== PAGE TEXT

Protein structure and the R group (Unit 1)
The polypeptide is the primary structure, just the order of amino acids. The chemistry of the R groups (hydrophobic, polar, or ionic) then drives folding into the final shape. Same chain, but the R groups decide how it twists and packs.
Disulfide bridges and conformational change (Unit 1)
Once a polypeptide forms, bonds like disulfide bridges between R groups lock parts of the chain together, and shape shifts (conformational changes) let the finished protein do its job. These only matter because there's a polypeptide backbone to stabilize and move.
Amino terminus and antibody (Units 1, 6)
Every polypeptide is built starting at the amino (N) terminus and ends at the carboxyl terminus, so it has direction. Functional proteins like antibodies are just polypeptides (often several) folded and assembled, showing how the chain scales up to real biology.
Expect polypeptide questions on MCQs that test whether you can read mRNA and predict the chain. A classic stem gives you a sequence like 5'-AUGCCCGGGAAAUAG-3' and asks how many amino acids the polypeptide has. Count the coding codons and stop at the stop codon, so AUG-CCC-GGG-AAA plus UAG (stop) gives four amino acids, not five. Frameshift questions are common too: a single nucleotide deletion shifts the reading frame and usually produces a completely different, often shortened polypeptide. On the 2025 Long FRQ, polypeptides showed up in the context of secreted proteins moving to the ER during translation, so know that translation can happen on free ribosomes in the cytoplasm OR on the rough ER surface (EK 6.4.A.1). You should be able to connect a DNA/mRNA change to its effect on the amino acid sequence and then to protein function.

====
== SUPPLIED ENTRIES

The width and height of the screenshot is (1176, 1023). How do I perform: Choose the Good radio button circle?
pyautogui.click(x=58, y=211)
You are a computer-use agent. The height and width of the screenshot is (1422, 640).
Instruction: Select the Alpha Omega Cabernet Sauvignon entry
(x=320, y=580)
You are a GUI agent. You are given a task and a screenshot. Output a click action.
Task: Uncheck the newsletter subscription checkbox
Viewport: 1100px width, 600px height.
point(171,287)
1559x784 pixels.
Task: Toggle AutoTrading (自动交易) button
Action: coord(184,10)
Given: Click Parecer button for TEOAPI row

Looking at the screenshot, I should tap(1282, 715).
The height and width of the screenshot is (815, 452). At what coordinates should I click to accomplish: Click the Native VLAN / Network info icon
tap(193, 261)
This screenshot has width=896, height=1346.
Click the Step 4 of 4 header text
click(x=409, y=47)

====

## [WORK REQUIRED]
Copy the polypeptide study notes above in full, word for word.

## [RESPONSE AREA]
Protein structure and the R group (Unit 1)
The polypeptide is the primary structure, just the order of amino acids. The chemistry of the R groups (hydrophobic, polar, or ionic) then drives folding into the final shape. Same chain, but the R groups decide how it twists and packs.
Disulfide bridges and conformational change (Unit 1)
Once a polypeptide forms, bonds like disulfide bridges between R groups lock parts of the chain together, and shape shifts (conformational changes) let the finished protein do its job. These only matter because there's a polypeptide backbone to stabilize and move.
Amino terminus and antibody (Units 1, 6)
Every polypeptide is built starting at the amino (N) terminus and ends at the carboxyl terminus, so it has direction. Functional proteins like antibodies are just polypeptides (often several) folded and assembled, showing how the chain scales up to real biology.
Expect polypeptide questions on MCQs that test whether you can read mRNA and predict the chain. A classic stem gives you a sequence like 5'-AUGCCCGGGAAAUAG-3' and asks how many amino acids the polypeptide has. Count the coding codons and stop at the stop codon, so AUG-CCC-GGG-AAA plus UAG (stop) gives four amino acids, not five. Frameshift questions are common too: a single nucleotide deletion shifts the reading frame and usually produces a completely different, often shortened polypeptide. On the 2025 Long FRQ, polypeptides showed up in the context of secreted proteins moving to the ER during translation, so know that translation can happen on free ribosomes in the cytoplasm OR on the rough ER surface (EK 6.4.A.1). You should be able to connect a DNA/mRNA change to its effect on the amino acid sequence and then to protein function.